It appears the yellow largely went away. All my fooling around with color caused enough of a time delay so the design didn't work out either. Yep, still ugly.
Great complimentary color scheme though.
It appears the yellow largely went away. All my fooling around with color caused enough of a time delay so the design didn't work out either. Yep, still ugly.
This is another non-entry that I'm posting for troubleshooting:
As you can see, the bottom white layer is very crumbly. In fact, this is the least crumbly bar. When cutting, the top three layers (white, blue and peach)would cut as usual and as soon as I got to the bottom white layer, the knife would just go through and the soap separated on its own. Plus, 50% of the batch had the top three colour layers separate from the bottom layer.
I used a technique I saw on youtube.

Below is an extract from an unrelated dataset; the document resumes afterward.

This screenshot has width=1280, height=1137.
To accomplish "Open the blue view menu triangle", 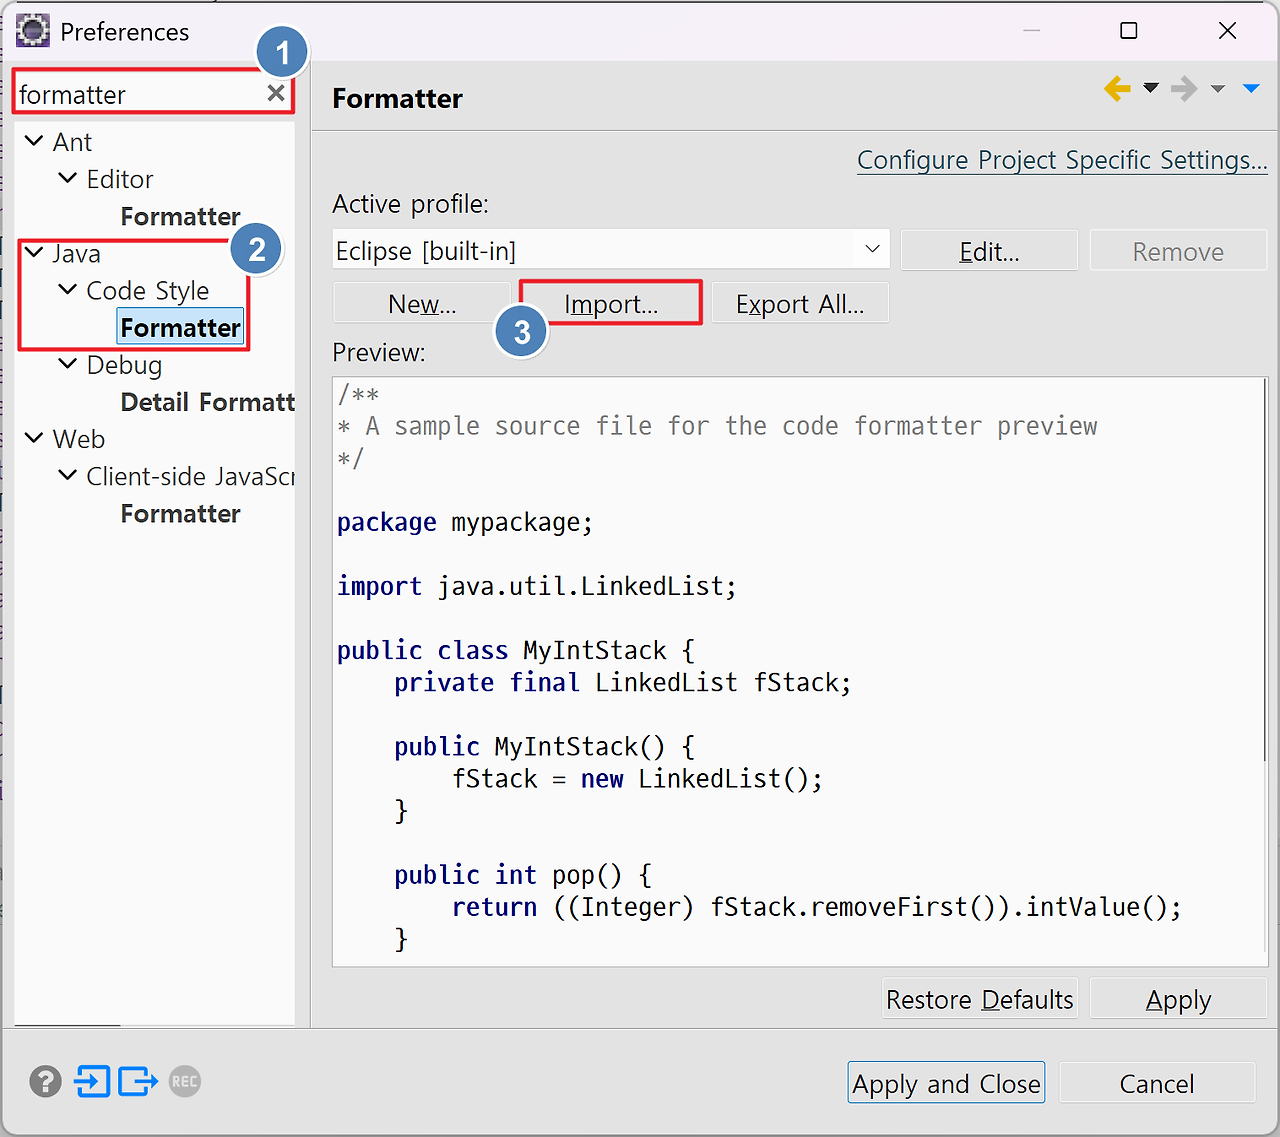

I made my soap in a pot as usual but only stirred by hand until emulsion, than separated that batch into my colours, stickblended the colour I wanted at that time and poured at thick trace. I waited a few minutes to be sure the layer had set before pouring a new colour.
Could it be that only the bottom layer gelled (or even overheated) ? I used beer as part of my liquid (the other part was vinegar). I also placed the silicone mold in the pre-heated oven with a towel. I unmolded after 24 hours, but cut at 48 hours to be sure I would not get drag marks. The soap was very hard at that point.
Do you mind divulging your recipe? It's easier to trouble shoot.
Did you use fragrance? Add it to the oil or the batter or did you add it to each part separately? Did this all come from the same batch (it sounds like it) and what did you mix your colors with beforehand, or did you add the powder directly to the batter?
Have you zap tested each layer? I am wondering if you thought you had emulsion but didn't. The lye water settles at the bottom so it's possible you poured out for your colors but ended up with excess lye in the white bottom layer, causing a difference in hardness from layer to layer.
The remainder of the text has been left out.